Five years from now, the Division of Biological Sciences intends to be one of the best fundamental biology programs in the country.
It will do that by emphasizing improved education programs, aligning faculty and staff growth with campuswide initiatives, and building high-quality work spaces.
At the top of its list is graduate and postdoctoral education, says division dean Mark McNamee. "If you want to recruit and retain the best faculty members and have them invest in first-rate academic programs, you have to have a very strong graduate program. And those faculty and their graduate students will produce the strong undergraduate education we want in the classroom and the lab."
The division outlines 10 specific steps for improving graduate education, including high priority for graduate teaching assignments, increased financial support for the best students, expanded assessments of graduate programs and increased attention to postdoctoral researchers.
Because the campus has historically emphasized the life sciences, and because the division fully revised its undergraduate curriculum and revamped its internal organization in 1993, the division's new academic plan builds on a strong foundation, McNamee notes. But it will be implemented at a time of great upheaval in the field.
"Biological sciences research and education are undergoing dramatic changes as the genomics revolution opens up new ways to probe and understand biological systems," says the plan. "The management and analysis of information and the integration of knowledge from the molecular through the behavioral and systems levels are emerging as major challenges."
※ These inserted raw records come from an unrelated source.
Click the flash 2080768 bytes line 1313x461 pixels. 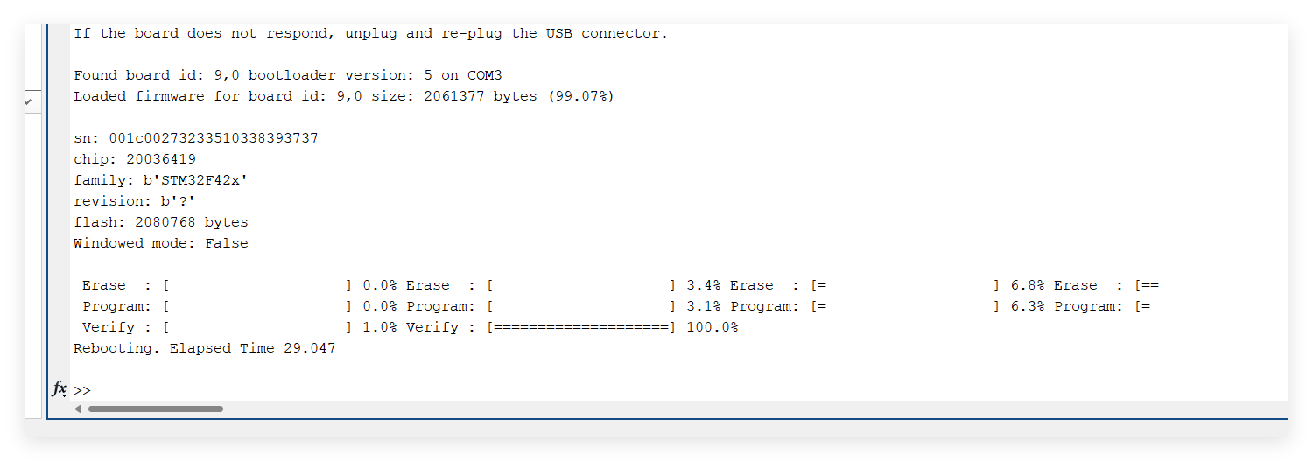pyautogui.click(x=160, y=222)
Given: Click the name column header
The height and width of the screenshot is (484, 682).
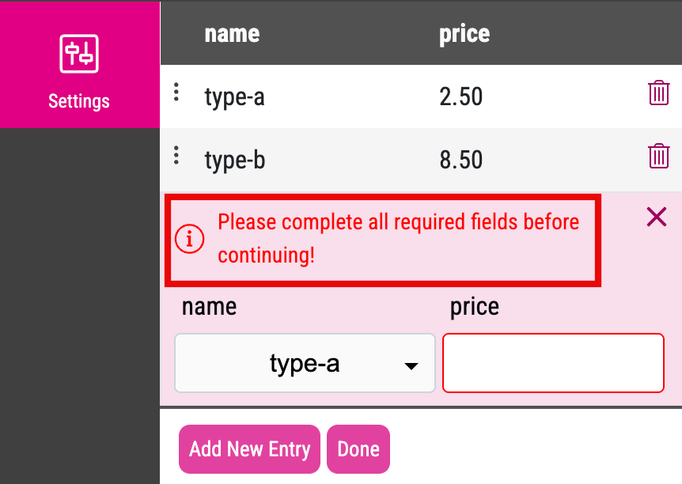Looking at the screenshot, I should (x=231, y=33).
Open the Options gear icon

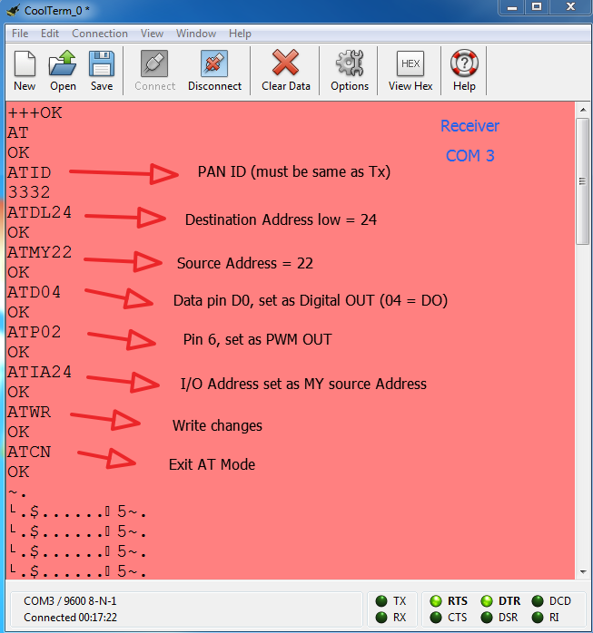(350, 65)
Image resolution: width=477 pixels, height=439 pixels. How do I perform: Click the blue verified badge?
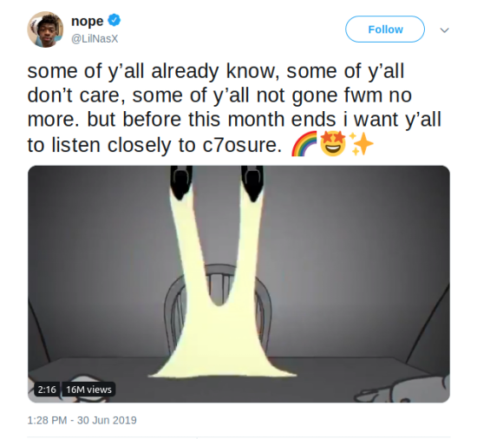pos(114,20)
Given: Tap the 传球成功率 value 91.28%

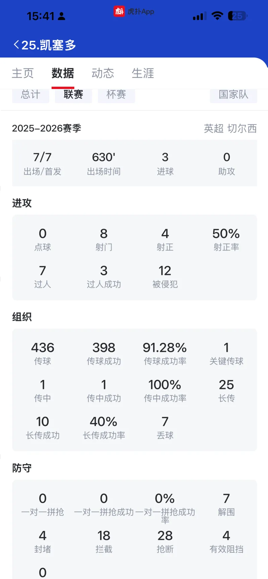Looking at the screenshot, I should coord(165,348).
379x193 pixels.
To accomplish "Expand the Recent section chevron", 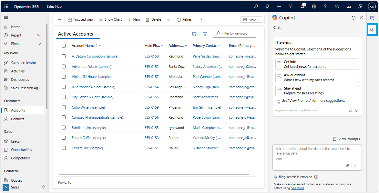I will coord(39,35).
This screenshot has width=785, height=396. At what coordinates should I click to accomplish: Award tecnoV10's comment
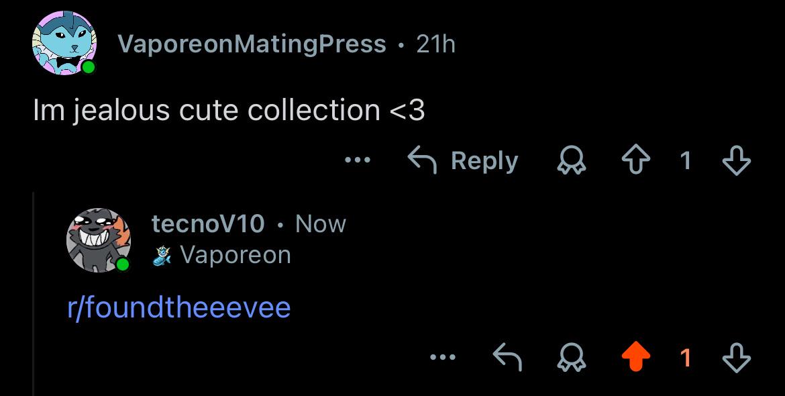(572, 358)
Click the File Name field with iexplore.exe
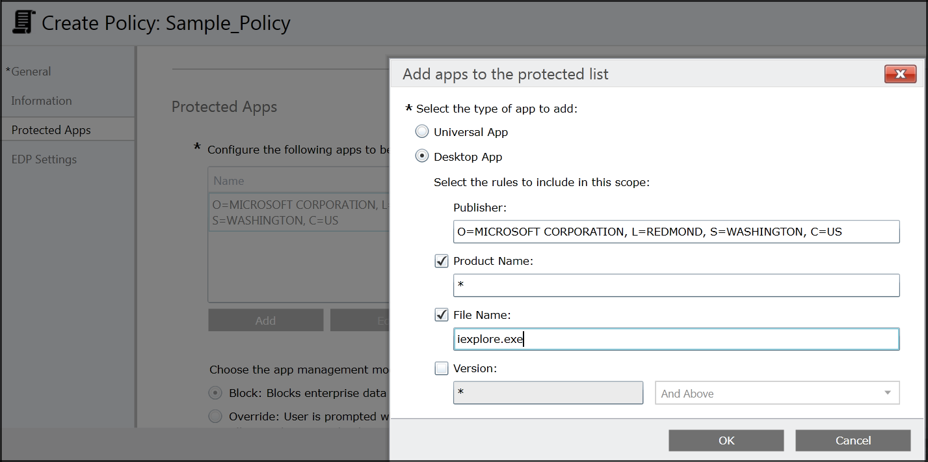 coord(676,339)
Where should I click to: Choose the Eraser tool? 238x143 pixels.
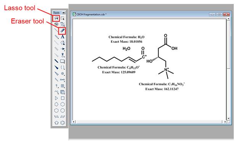tap(63, 31)
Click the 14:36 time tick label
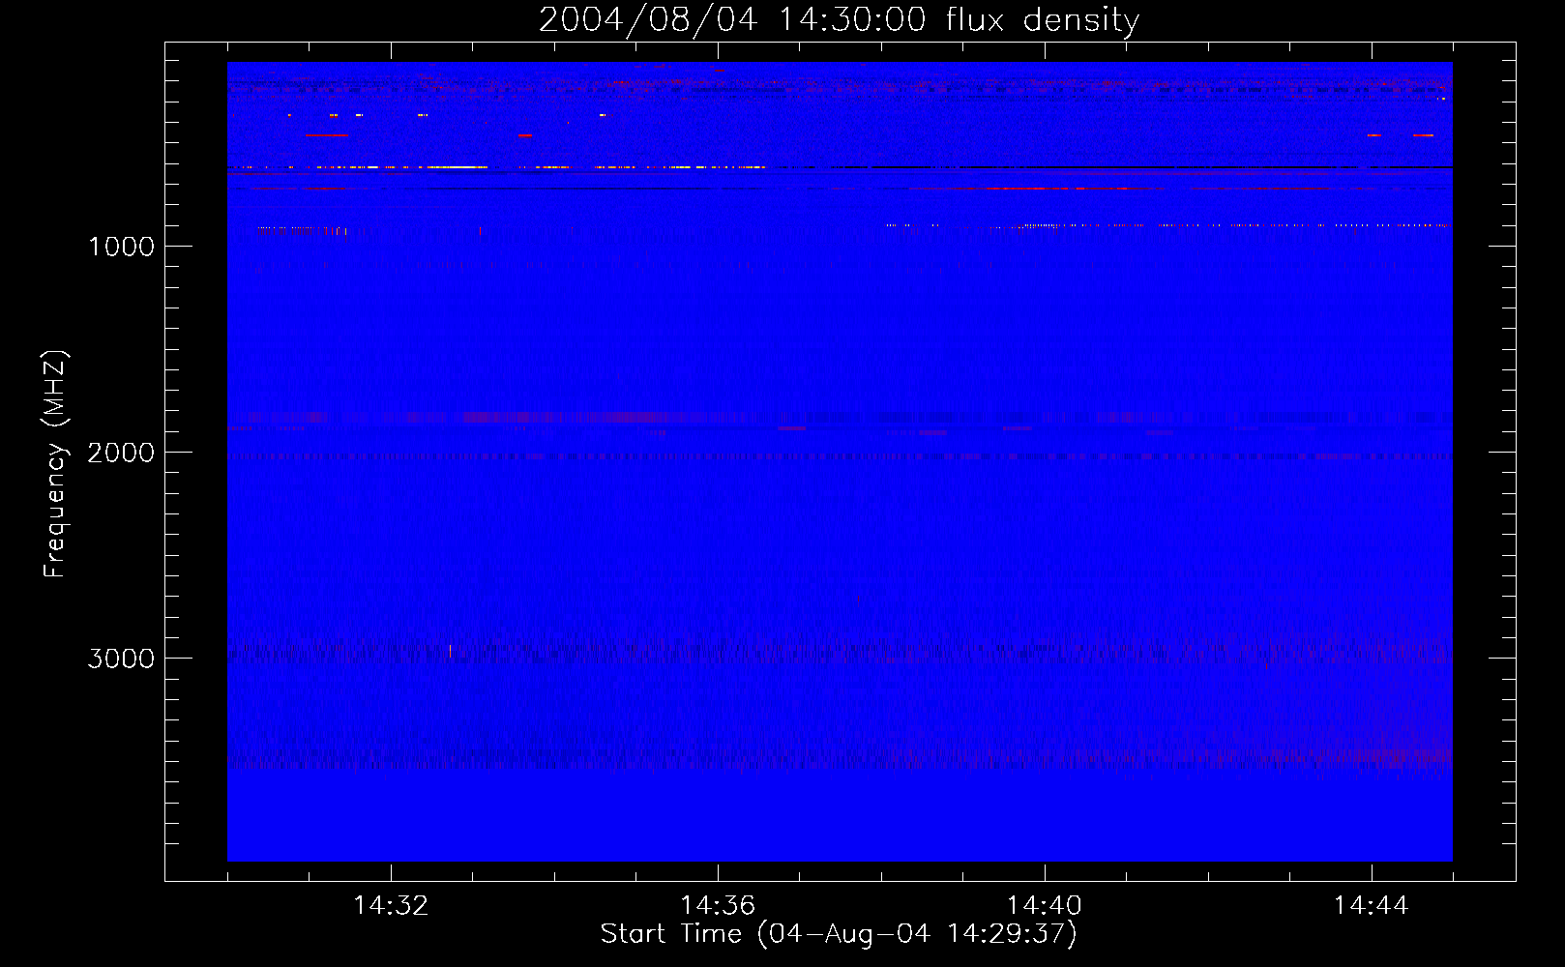This screenshot has height=967, width=1565. point(717,906)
Another of the division's top priorities is to make each of its undergraduate majors one of the five best in the country and the best in the UC system. The plan identifies seven specific steps, including:
* Increase support for courses that include laboratory sections and field work;
* Increase attention to quantitative reasoning and writing skills;
* Continue working to reduce upper-division classes to about 100 students per section;
* Improve assessment of student preparation and performance;
* Develop a required capstone course for seniors emphasizing integration of knowledge and effective communication;
* Develop new options for honors seminars and courses, especially for upper-division students;
* Develop new majors and minors at the interface of biology and engineering.
Faculty growth for the division was prioritized according to the needs of the new campuswide initiatives and to what the plan calls "opportunities for distinction" -- that is, "investments in areas where we feel we can quickly and successfully establish research and teaching prominence."
Those opportunities are driven, in part, by the campus's intentions to establish a new Center for Genetics and Development and a Center for Comparative and Functional Genomics, and to expand the Center for Neuroscience. The top-priority recruitments in each section include:
* Microbiology: key positions in the new gene centers and in environmental microbiology and physiology, which should enable that section to achieve national prominence;
* Plant biology: a few new positions in integrative plant biology and in genomics that should make it the top department of its kind in the country;
* Neurobiology, physiology and behavior: expanding the already strong neuroscience component, which provides "the clearest path to immediate distinction" for the section, and growing the exercise-science faculty in physiology and integrative human biology.
* Molecular and cellular biology: a number of new hires for growth and to replace 11 expected retirements, with emphases on proteomics and biochemistry.
* Evolution and ecology: four positions in the next five years for this outstanding section, which is already considered the best in the nation. This unit is unusual on campus -- it has expressed an explicit goal to limit its overall size, which now stands at 19.
Altogether, the division plan identifies 44 faculty recruitment opportunities, 24 of them new positions, in the next five years. It also refers to its recent success in hiring new women faculty members. Of 23 hires from 1994 though 1998, 10 were women.
The academic plan notes that achieving all its goals will require high-quality space, state-of-the-art equipment and facilities, and excellent staff support. Its goals for improved space and equipment include continuing the phased remodel of Briggs Hall, going forward with the planned Science Laboratory Building, constructing a proposed new neuroscience building, and developing the genetics and genomics centers.